● Instruções da tarefa:
Transcreva, por favor, na íntegra e sem nenhuma alteração, o trecho sobre o projeto do aluguel das florestas.

● Texto para leitura:
________

E não só o aluguel das florestas, Sr. Presidente, consta desse projeto que veio para cá e para o qual Presidente pediu urgência constitucional na Câmara e no Senado. Ele chegou aqui em julho, durante o período normal de recesso - por acaso, não estávamos em recesso, porque de propósito não havíamos votado a LDO - e fui seu Relator na Comissão de Constituição, Justiça e Cidadania. Sou um homem da Amazônia; não a conheço por ouvir dizer ou por aulas em faculdades, mas porque nasci lá, vivi minha infância e juventude lá e moro lá. Então, não posso - disse aqui ontem, num pronunciamento - fazer como aqueles três macaquinhos da mitologia japonesa: um tem as mãos nos olhos; o outro, nos ouvidos; e o outro, na boca, o que significa “não estou vendo nada de mau, não ouço nada de mau, portanto não falo nada de mau”. Mas, no caso, ouvi muita coisa má sobre esse projeto de pessoas que conhecem, de cientistas, de funcionários do Ibama e de vários setores; ouvi muita coisa má. Ao mesmo tempo, vi muita coisa má; eu o li e estudei e estou falando muita coisa má desse projeto, que é, sim, de alto risco.

________

Registros de dados salvos:
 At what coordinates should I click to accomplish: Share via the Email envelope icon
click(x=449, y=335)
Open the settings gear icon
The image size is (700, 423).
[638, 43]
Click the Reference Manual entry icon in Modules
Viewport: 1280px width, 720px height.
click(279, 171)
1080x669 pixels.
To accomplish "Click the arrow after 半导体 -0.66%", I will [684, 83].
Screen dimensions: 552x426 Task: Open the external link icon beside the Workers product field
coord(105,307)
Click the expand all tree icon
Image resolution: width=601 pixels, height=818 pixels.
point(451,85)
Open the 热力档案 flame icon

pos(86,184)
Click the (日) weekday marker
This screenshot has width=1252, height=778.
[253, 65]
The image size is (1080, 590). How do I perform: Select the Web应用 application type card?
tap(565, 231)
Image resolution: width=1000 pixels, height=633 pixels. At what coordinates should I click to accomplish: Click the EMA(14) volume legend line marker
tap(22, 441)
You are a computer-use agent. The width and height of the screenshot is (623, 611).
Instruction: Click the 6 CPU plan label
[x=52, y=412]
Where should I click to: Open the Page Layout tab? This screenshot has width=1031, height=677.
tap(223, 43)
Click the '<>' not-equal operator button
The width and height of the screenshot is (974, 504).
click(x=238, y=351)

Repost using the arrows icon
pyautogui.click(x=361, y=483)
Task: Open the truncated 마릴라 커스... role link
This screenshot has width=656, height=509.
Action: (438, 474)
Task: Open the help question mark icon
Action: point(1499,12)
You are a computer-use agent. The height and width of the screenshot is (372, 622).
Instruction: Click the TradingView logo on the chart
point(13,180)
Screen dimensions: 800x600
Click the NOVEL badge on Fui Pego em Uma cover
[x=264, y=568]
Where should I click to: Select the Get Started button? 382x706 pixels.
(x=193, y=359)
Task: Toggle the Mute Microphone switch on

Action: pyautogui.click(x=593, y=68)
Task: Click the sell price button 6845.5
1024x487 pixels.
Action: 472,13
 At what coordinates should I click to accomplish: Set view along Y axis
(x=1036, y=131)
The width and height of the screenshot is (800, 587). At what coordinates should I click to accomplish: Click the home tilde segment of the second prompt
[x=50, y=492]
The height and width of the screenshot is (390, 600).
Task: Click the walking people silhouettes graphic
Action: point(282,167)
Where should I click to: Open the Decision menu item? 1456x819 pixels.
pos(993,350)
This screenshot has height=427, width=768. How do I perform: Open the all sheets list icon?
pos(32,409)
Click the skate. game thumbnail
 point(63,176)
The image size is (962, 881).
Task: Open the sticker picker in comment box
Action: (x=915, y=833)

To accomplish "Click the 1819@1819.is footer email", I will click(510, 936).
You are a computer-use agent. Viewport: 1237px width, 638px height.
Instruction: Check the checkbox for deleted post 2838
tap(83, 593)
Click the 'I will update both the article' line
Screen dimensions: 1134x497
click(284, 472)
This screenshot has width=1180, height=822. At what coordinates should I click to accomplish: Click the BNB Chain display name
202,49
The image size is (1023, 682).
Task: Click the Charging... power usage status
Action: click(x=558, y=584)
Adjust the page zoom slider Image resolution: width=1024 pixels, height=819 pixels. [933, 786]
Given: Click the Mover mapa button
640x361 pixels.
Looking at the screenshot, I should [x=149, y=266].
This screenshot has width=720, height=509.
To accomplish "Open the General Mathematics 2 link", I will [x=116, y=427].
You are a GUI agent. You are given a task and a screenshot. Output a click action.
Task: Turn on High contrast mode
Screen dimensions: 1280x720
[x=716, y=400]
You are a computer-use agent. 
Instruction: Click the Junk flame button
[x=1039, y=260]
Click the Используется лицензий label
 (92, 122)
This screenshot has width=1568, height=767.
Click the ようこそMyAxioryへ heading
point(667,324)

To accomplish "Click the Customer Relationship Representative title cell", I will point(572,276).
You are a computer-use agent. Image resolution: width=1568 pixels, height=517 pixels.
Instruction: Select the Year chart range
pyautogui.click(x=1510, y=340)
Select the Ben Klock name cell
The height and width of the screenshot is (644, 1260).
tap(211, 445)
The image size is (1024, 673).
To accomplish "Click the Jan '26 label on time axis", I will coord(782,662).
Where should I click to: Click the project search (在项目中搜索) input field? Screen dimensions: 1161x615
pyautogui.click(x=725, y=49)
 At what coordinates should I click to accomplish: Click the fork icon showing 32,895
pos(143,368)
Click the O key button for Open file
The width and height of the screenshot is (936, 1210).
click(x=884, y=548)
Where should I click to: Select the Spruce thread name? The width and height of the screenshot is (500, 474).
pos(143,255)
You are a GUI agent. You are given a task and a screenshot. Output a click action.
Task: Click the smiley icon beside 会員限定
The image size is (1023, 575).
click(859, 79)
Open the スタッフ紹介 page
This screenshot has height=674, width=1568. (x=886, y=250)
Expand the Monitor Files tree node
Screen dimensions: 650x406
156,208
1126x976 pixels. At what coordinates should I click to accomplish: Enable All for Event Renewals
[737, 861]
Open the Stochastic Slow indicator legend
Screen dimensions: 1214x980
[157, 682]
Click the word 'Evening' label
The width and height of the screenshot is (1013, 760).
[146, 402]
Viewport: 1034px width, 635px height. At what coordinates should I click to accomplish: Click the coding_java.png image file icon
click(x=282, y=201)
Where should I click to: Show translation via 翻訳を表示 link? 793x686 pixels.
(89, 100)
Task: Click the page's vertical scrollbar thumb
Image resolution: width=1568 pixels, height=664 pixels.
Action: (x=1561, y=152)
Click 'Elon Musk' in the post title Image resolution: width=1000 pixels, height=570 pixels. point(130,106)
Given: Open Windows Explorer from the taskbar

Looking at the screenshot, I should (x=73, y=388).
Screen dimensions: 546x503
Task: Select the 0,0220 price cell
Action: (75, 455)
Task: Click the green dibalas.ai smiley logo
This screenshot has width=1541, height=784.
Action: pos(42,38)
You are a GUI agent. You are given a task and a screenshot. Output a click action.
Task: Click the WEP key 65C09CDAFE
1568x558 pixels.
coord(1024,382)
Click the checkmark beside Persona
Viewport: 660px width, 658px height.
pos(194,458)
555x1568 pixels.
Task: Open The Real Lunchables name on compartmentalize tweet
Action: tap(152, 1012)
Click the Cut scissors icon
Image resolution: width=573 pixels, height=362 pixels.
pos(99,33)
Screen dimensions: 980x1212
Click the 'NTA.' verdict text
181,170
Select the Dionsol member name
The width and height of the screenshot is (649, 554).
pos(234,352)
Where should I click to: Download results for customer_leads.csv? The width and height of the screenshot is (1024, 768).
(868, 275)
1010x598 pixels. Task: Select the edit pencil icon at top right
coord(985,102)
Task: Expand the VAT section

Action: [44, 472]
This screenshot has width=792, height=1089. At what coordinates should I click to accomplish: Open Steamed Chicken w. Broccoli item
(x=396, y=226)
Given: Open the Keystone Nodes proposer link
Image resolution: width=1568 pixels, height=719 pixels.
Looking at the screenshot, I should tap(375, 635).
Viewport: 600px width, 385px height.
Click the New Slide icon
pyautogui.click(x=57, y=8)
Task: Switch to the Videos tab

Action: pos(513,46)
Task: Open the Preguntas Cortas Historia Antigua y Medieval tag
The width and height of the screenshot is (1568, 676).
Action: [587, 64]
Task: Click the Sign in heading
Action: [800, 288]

________

● Resposta:
E não só o aluguel das florestas, Sr. Presidente, consta desse projeto que veio para cá e para o qual Presidente pediu urgência constitucional na Câmara e no Senado. Ele chegou aqui em julho, durante o período normal de recesso - por acaso, não estávamos em recesso, porque de propósito não havíamos votado a LDO - e fui seu Relator na Comissão de Constituição, Justiça e Cidadania. Sou um homem da Amazônia; não a conheço por ouvir dizer ou por aulas em faculdades, mas porque nasci lá, vivi minha infância e juventude lá e moro lá. Então, não posso - disse aqui ontem, num pronunciamento - fazer como aqueles três macaquinhos da mitologia japonesa: um tem as mãos nos olhos; o outro, nos ouvidos; e o outro, na boca, o que significa “não estou vendo nada de mau, não ouço nada de mau, portanto não falo nada de mau”. Mas, no caso, ouvi muita coisa má sobre esse projeto de pessoas que conhecem, de cientistas, de funcionários do Ibama e de vários setores; ouvi muita coisa má. Ao mesmo tempo, vi muita coisa má; eu o li e estudei e estou falando muita coisa má desse projeto, que é, sim, de alto risco.